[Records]

========

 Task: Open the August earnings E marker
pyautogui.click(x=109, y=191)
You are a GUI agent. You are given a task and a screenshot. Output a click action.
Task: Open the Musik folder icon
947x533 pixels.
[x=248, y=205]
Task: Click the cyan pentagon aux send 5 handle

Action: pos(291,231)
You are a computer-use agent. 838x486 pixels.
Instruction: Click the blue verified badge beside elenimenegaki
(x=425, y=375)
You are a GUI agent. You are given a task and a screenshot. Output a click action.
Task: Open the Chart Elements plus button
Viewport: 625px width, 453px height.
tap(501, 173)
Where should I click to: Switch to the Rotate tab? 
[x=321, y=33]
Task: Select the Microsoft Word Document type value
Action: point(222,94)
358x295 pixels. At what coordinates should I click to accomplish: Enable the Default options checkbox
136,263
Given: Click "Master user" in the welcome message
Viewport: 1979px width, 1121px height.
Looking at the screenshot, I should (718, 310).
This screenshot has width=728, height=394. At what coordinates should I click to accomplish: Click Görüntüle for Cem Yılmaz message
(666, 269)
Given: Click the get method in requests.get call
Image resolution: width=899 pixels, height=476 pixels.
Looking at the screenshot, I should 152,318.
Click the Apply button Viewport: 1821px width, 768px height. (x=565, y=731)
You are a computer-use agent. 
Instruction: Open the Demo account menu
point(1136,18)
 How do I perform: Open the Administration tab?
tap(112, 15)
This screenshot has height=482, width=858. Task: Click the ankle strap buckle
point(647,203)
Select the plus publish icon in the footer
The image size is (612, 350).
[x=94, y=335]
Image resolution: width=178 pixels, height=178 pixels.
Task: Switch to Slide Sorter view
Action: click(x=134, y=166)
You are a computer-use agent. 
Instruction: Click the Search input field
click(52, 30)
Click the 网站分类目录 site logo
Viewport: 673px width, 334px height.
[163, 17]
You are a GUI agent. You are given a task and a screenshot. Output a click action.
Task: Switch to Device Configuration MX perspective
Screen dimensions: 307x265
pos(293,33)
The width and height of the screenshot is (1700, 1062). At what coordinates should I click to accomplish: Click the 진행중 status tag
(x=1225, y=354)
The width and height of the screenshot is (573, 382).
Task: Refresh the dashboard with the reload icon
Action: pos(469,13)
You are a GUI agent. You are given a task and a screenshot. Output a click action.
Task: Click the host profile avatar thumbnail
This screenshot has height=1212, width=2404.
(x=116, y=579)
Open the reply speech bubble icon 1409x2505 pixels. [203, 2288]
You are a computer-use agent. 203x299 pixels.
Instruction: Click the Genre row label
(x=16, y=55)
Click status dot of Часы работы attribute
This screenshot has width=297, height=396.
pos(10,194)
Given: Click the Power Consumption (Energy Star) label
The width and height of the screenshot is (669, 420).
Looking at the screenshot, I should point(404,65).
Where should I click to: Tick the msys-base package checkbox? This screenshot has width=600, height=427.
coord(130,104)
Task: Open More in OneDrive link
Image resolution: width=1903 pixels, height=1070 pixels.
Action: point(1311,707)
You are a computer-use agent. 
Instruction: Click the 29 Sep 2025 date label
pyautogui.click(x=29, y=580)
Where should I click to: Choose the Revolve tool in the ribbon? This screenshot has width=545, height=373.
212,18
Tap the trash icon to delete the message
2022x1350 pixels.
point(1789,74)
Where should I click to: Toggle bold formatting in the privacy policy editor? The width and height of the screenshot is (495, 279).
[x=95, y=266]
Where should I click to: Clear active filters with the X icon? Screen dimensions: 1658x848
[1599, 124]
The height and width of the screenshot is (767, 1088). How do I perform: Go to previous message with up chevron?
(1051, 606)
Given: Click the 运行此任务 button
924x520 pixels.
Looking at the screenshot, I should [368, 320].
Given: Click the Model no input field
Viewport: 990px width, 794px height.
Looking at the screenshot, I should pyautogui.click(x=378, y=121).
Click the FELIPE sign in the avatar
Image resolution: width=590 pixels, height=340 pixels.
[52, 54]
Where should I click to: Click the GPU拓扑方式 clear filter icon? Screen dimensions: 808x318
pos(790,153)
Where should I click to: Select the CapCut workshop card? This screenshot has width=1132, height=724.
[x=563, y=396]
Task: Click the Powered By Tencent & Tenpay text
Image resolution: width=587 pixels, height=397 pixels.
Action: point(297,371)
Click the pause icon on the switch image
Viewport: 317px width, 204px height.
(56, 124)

========

Direction – Copy all of the lines above word for word.

Response below –
 Task: Open the August earnings E marker
pyautogui.click(x=109, y=191)
You are a GUI agent. You are given a task and a screenshot. Output a click action.
Task: Open the Musik folder icon
947x533 pixels.
[x=248, y=205]
Task: Click the cyan pentagon aux send 5 handle

Action: pos(291,231)
You are a computer-use agent. 838x486 pixels.
Instruction: Click the blue verified badge beside elenimenegaki
(x=425, y=375)
You are a GUI agent. You are given a task and a screenshot. Output a click action.
Task: Open the Chart Elements plus button
Viewport: 625px width, 453px height.
tap(501, 173)
Where should I click to: Switch to the Rotate tab? 
[x=321, y=33]
Task: Select the Microsoft Word Document type value
Action: point(222,94)
358x295 pixels. At what coordinates should I click to accomplish: Enable the Default options checkbox
136,263
Given: Click "Master user" in the welcome message
Viewport: 1979px width, 1121px height.
Looking at the screenshot, I should (718, 310).
This screenshot has width=728, height=394. At what coordinates should I click to accomplish: Click Görüntüle for Cem Yılmaz message
(666, 269)
Given: Click the get method in requests.get call
Image resolution: width=899 pixels, height=476 pixels.
Looking at the screenshot, I should 152,318.
Click the Apply button Viewport: 1821px width, 768px height. (x=565, y=731)
You are a computer-use agent. 
Instruction: Open the Demo account menu
point(1136,18)
 How do I perform: Open the Administration tab?
tap(112, 15)
This screenshot has height=482, width=858. Task: Click the ankle strap buckle
point(647,203)
Select the plus publish icon in the footer
The image size is (612, 350).
[x=94, y=335]
Image resolution: width=178 pixels, height=178 pixels.
Task: Switch to Slide Sorter view
Action: click(x=134, y=166)
You are a computer-use agent. 
Instruction: Click the Search input field
click(52, 30)
Click the 网站分类目录 site logo
Viewport: 673px width, 334px height.
[163, 17]
You are a GUI agent. You are given a task and a screenshot. Output a click action.
Task: Switch to Device Configuration MX perspective
Screen dimensions: 307x265
pos(293,33)
The width and height of the screenshot is (1700, 1062). At what coordinates should I click to accomplish: Click the 진행중 status tag
(x=1225, y=354)
The width and height of the screenshot is (573, 382).
Task: Refresh the dashboard with the reload icon
Action: pos(469,13)
You are a GUI agent. You are given a task and a screenshot. Output a click action.
Task: Click the host profile avatar thumbnail
This screenshot has height=1212, width=2404.
(x=116, y=579)
Open the reply speech bubble icon 1409x2505 pixels. [203, 2288]
You are a computer-use agent. 203x299 pixels.
Instruction: Click the Genre row label
(x=16, y=55)
Click status dot of Часы работы attribute
This screenshot has width=297, height=396.
pos(10,194)
Given: Click the Power Consumption (Energy Star) label
The width and height of the screenshot is (669, 420).
Looking at the screenshot, I should point(404,65).
Where should I click to: Tick the msys-base package checkbox? This screenshot has width=600, height=427.
coord(130,104)
Task: Open More in OneDrive link
Image resolution: width=1903 pixels, height=1070 pixels.
Action: point(1311,707)
You are a computer-use agent. 
Instruction: Click the 29 Sep 2025 date label
pyautogui.click(x=29, y=580)
Where should I click to: Choose the Revolve tool in the ribbon? This screenshot has width=545, height=373.
212,18
Tap the trash icon to delete the message
2022x1350 pixels.
point(1789,74)
Where should I click to: Toggle bold formatting in the privacy policy editor? The width and height of the screenshot is (495, 279).
[x=95, y=266]
Where should I click to: Clear active filters with the X icon? Screen dimensions: 1658x848
[1599, 124]
The height and width of the screenshot is (767, 1088). How do I perform: Go to previous message with up chevron?
(1051, 606)
Given: Click the 运行此任务 button
924x520 pixels.
Looking at the screenshot, I should [368, 320].
Given: Click the Model no input field
Viewport: 990px width, 794px height.
Looking at the screenshot, I should pyautogui.click(x=378, y=121).
Click the FELIPE sign in the avatar
Image resolution: width=590 pixels, height=340 pixels.
[52, 54]
Where should I click to: Click the GPU拓扑方式 clear filter icon? Screen dimensions: 808x318
pos(790,153)
Where should I click to: Select the CapCut workshop card? This screenshot has width=1132, height=724.
[x=563, y=396]
Task: Click the Powered By Tencent & Tenpay text
Image resolution: width=587 pixels, height=397 pixels.
Action: point(297,371)
Click the pause icon on the switch image
Viewport: 317px width, 204px height.
(56, 124)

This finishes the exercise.